B-PO05-213 REVERSAL OF HYPOCALCEMIA-INDUCED DILATED CARDIOMYOPATHY TREATED WITH CRT-D

Abstract

Hypocalcemia is a rare cause of dilated cardiomyopathy (DCM). Pathophysiology involves decreased myocyte contractility and prolongation of QTc interval. CRT-D is a proven therapy in patients with DCM. We present a novel case of hypocalcemic DCM and syncope that was refractory to GDM, including calcium replacement, that responded to CRT. N/A A 52-year-old woman with DCM and chronic hypocalcemia secondary to hypoparathyroidism presented for biventricular ICD placement. Hypocalcemia began after hemithyroidectomy. She was first diagnosed with heart failure after 10 years of hypocalcemia (mean 6.6 +/- .92 mg/dL). ECG was sinus rhythm with left bundle branch block (QRS 146 ms). TTE showed LVEF of 20% and 4-chamber enlargement.

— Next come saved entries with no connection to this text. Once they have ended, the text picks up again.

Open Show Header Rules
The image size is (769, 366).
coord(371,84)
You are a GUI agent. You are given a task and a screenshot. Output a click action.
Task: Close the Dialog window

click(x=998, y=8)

Cardiac catheterization did not show coronary artery disease. After 3 months of GDM and correction of calcium, she continued to have NYHA class III symptoms without change in EF. She was hospitalized for syncope concerning for malignant arrhythmia. QTc was 524 ms (JTc = 378 ms). Cardiac MR did not show evidence of fibrosis or scar. She had class 1b indication for CRT due to LVEF <35% and LBBB and underwent successful placement of Biotronik BiV ICD with LV lead placed into posterolateral branch. At 3-month follow-up she had 100% biventricular pacing. Her LVEF increased from 20% to 35%, LVIDd and LVIDs decreased by 15% (6.76 to 5.73 cc) and 24% (6.10 to 4.64 cc). After prolonged correction of calcium, QTc normalized (474 ms). CRT-D therapy has multiple indications in hypocalcemia-induced DCM, including improvement of LV size and function and prevention of fatal arrhythmias related to QTc prolongation.